» READING PASSAGE
===

As the work you do in R becomes more complex, your R scripts will get longer, and may become difficult to manage. You may find that it is difficult to locate particular bits of code, or that you seem to be writing the same, or very similar bits of code, over and over again. If you want to modify those bits, there are multiple place in the script you have to edit, typos start to creep in, and the whole process becomes unpleasant.

To prevent this, large programs need to be organised into **logical modules**. Sections of code that perform a clearly delineated task can be enacapsulated and named. The encapsulated code can be invoked simply by typing the name -- no need to cut and paste, no need to modify multiple copies. Scripts are shorter and easier to manage. Code that is organised this way is said to be **modular**. Modular code is better code.

In R, the main code module is the **function**. We have already used many functions, like `read.csv` and `sqrt` and `ggplot`. We invoke them in our code as single commands, but each of these commands actually ecapsulates many, many (add another "many" for ggplot) lines of code. We call the function by name, and all the associated code is executed.

===

» MATERIAL SUPPLIED
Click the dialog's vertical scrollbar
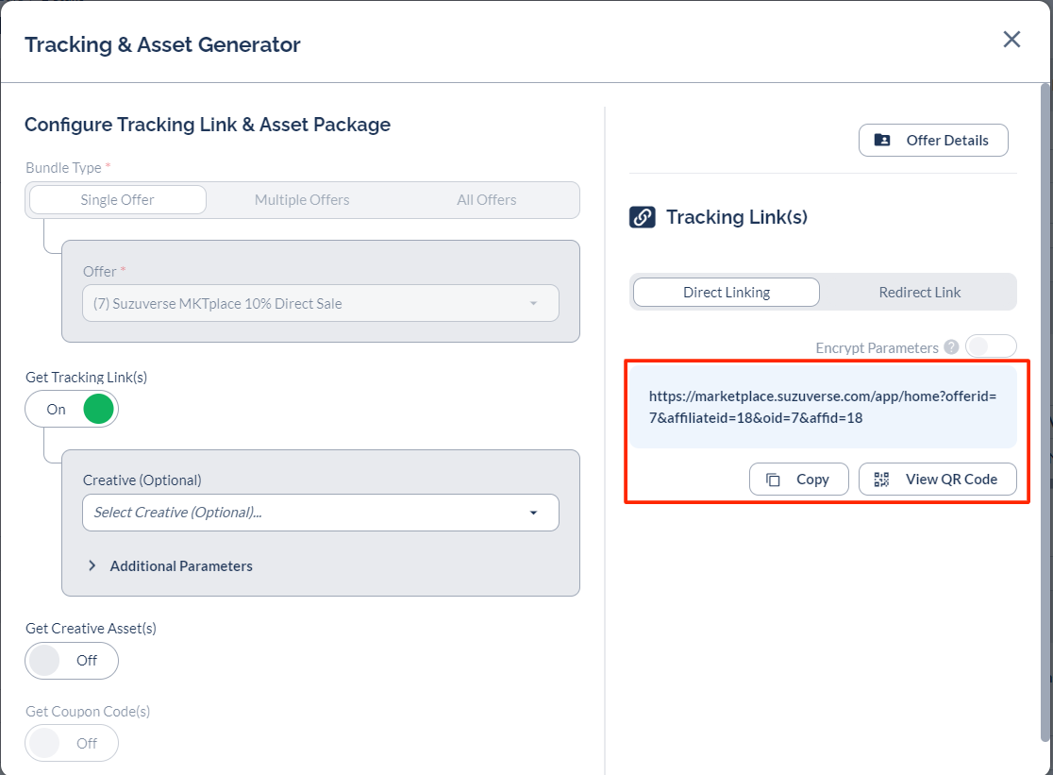 1045,378
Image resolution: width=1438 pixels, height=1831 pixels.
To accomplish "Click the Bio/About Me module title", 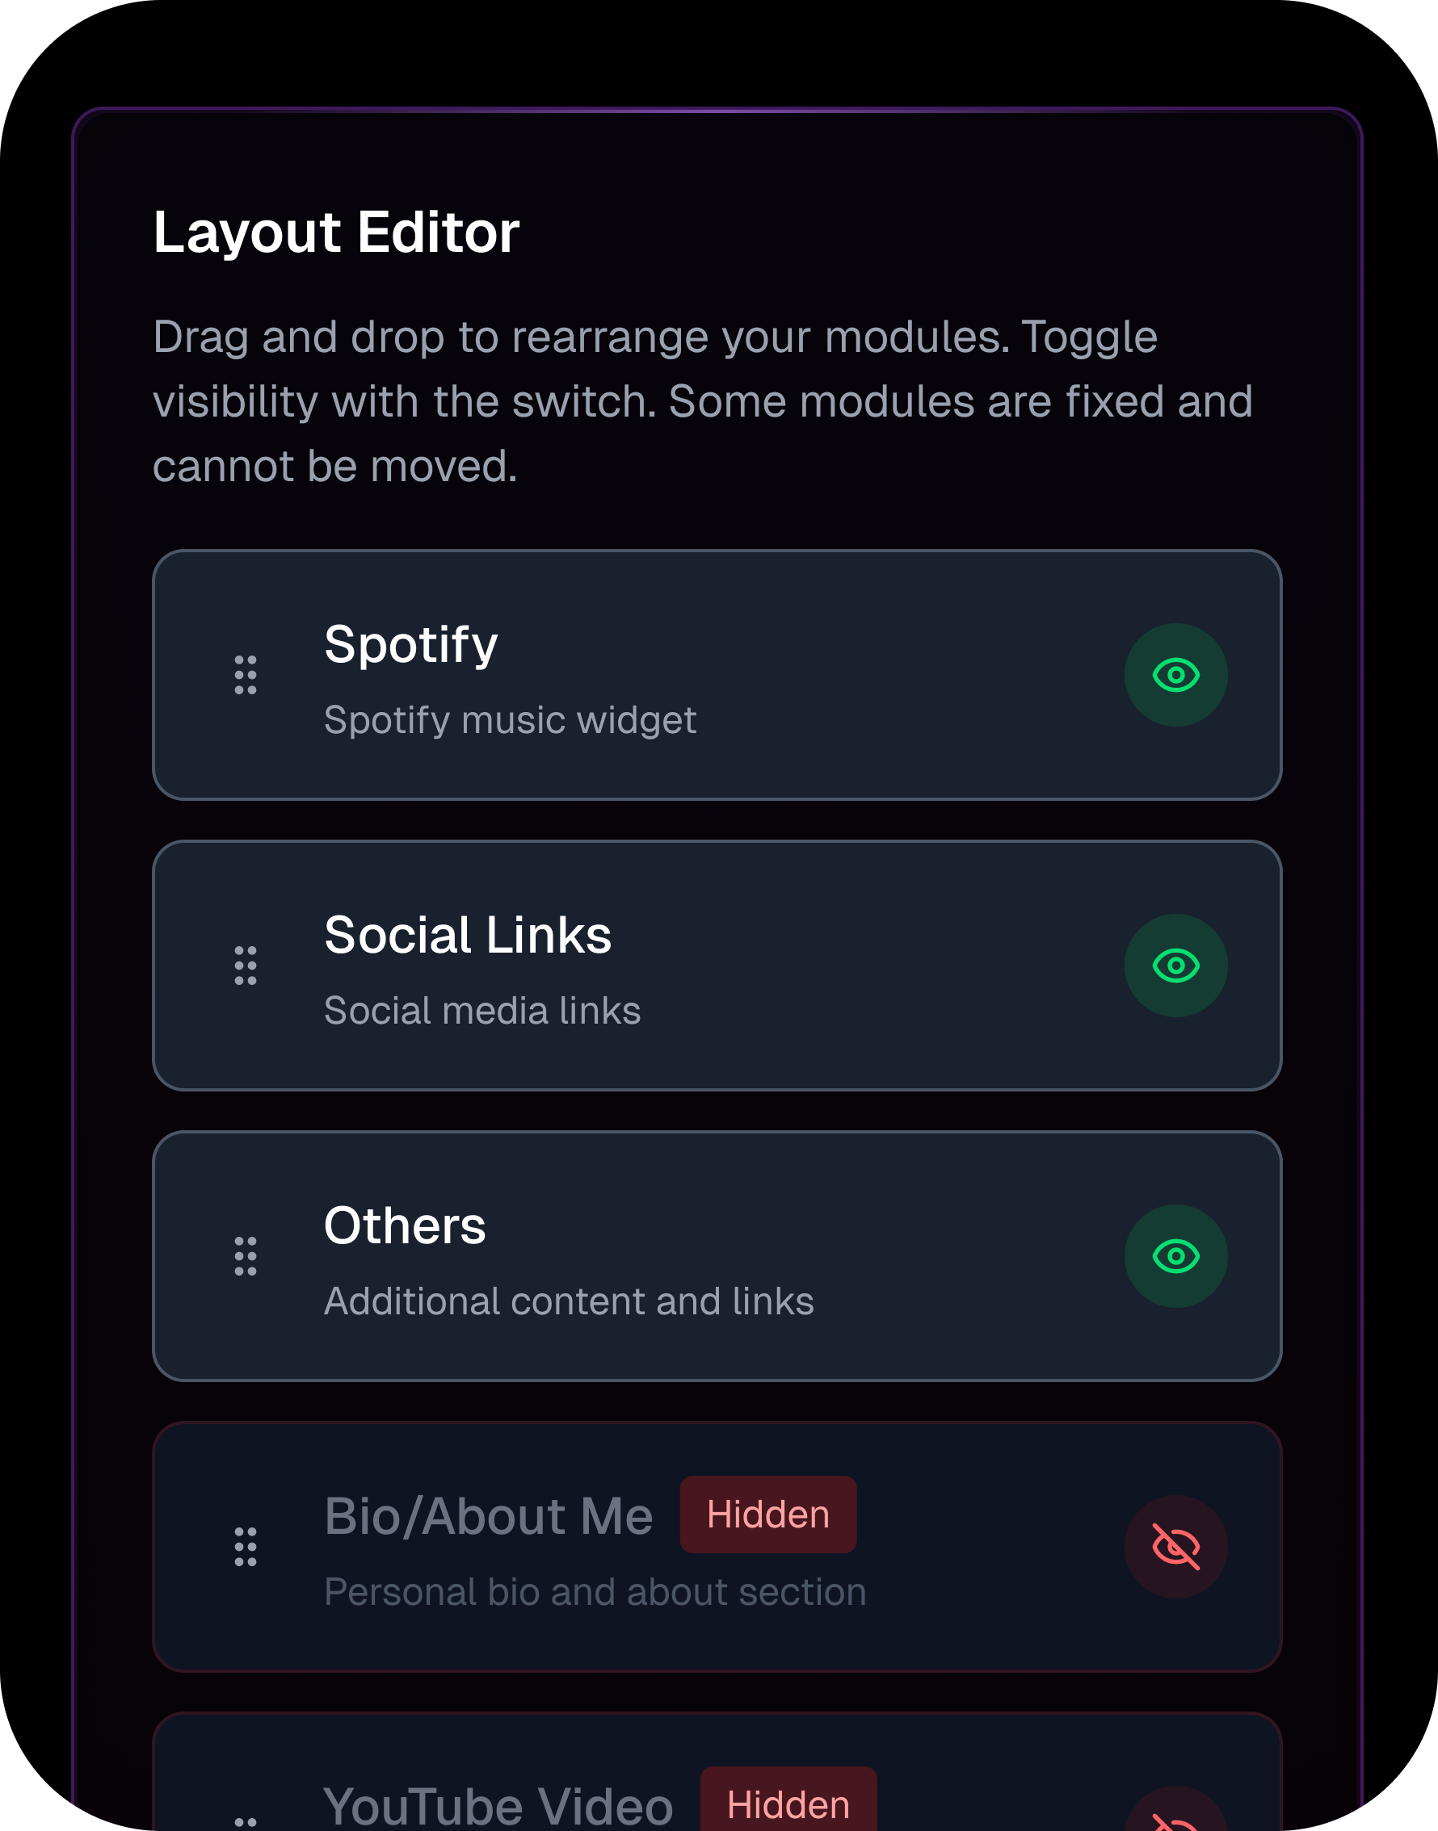I will coord(488,1516).
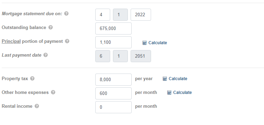Click Calculate link for principal portion
This screenshot has height=125, width=264.
coord(158,43)
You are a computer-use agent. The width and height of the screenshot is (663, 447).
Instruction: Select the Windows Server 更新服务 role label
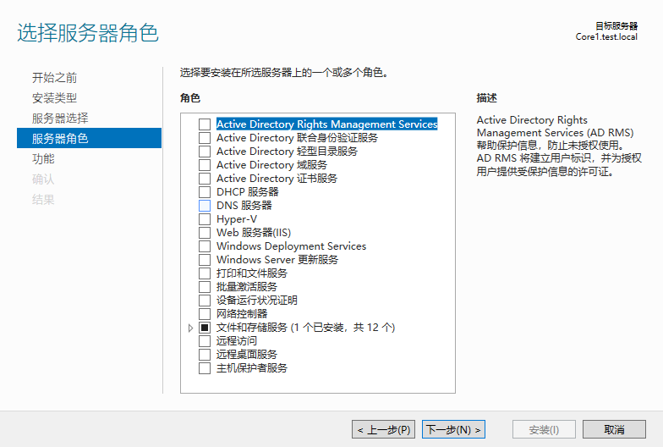click(277, 259)
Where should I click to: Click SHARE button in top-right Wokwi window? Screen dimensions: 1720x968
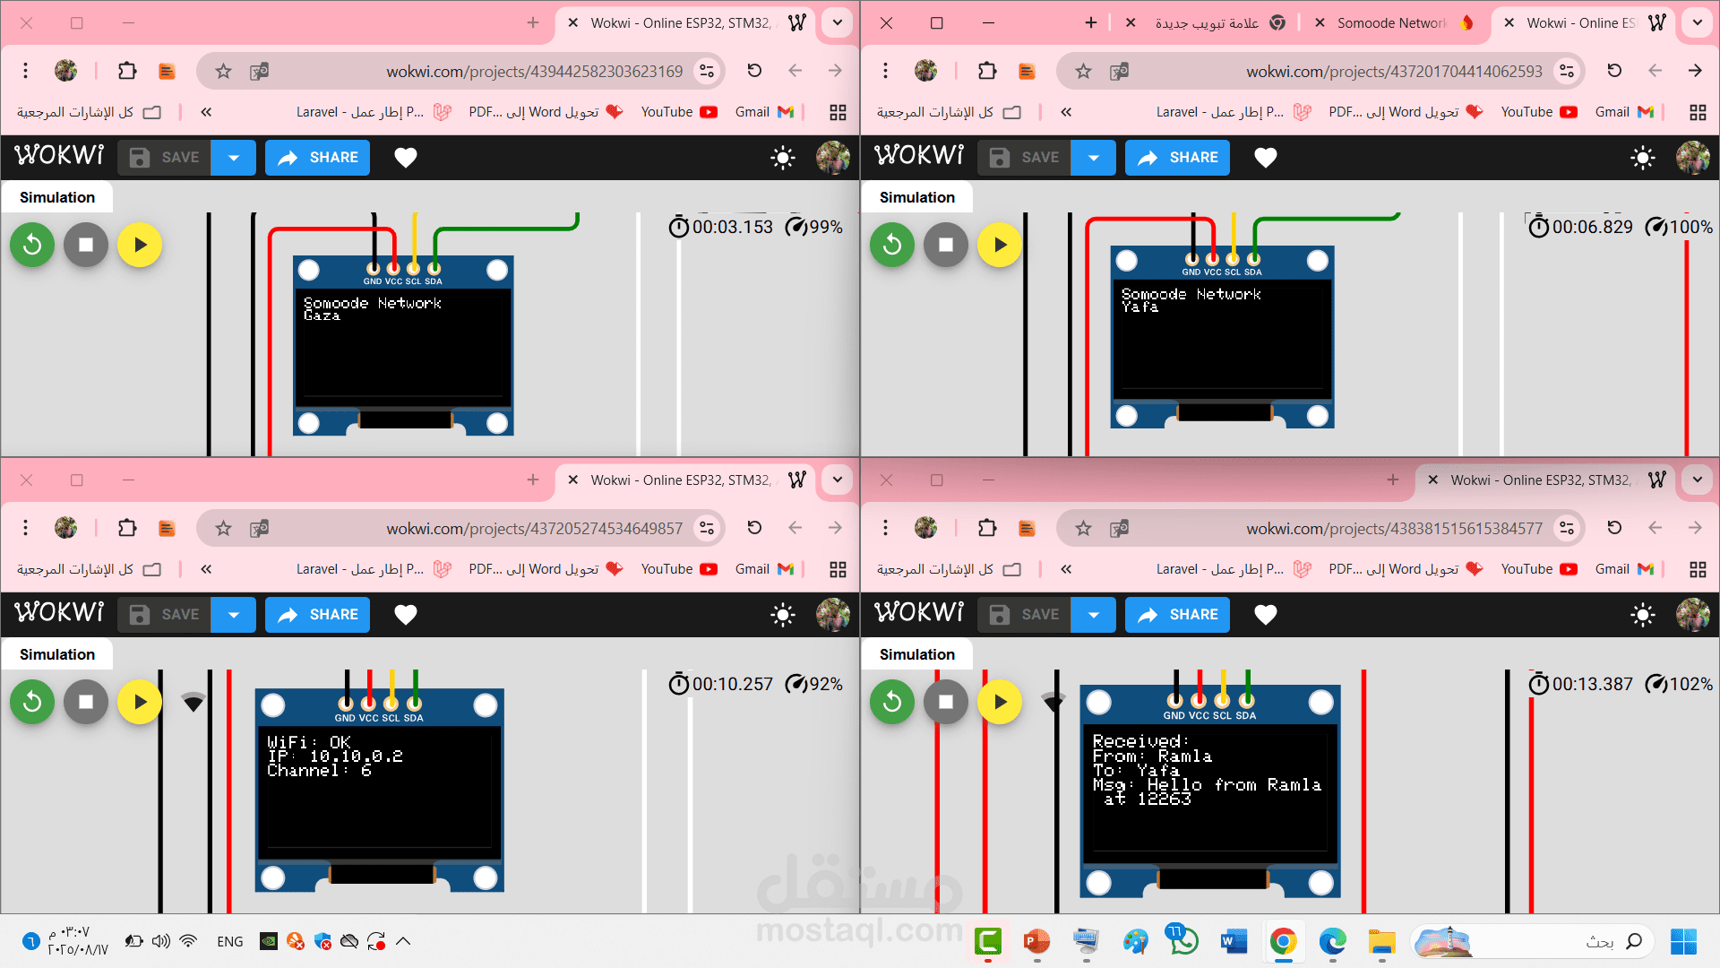[x=1177, y=158]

===

» WRITTEN INSTRUCTION
List every R function that the passage on modular R code names as one already used. The rows have no connection to the passage on modular R code.

» WRITTEN SOLUTION
read.csv, sqrt, ggplot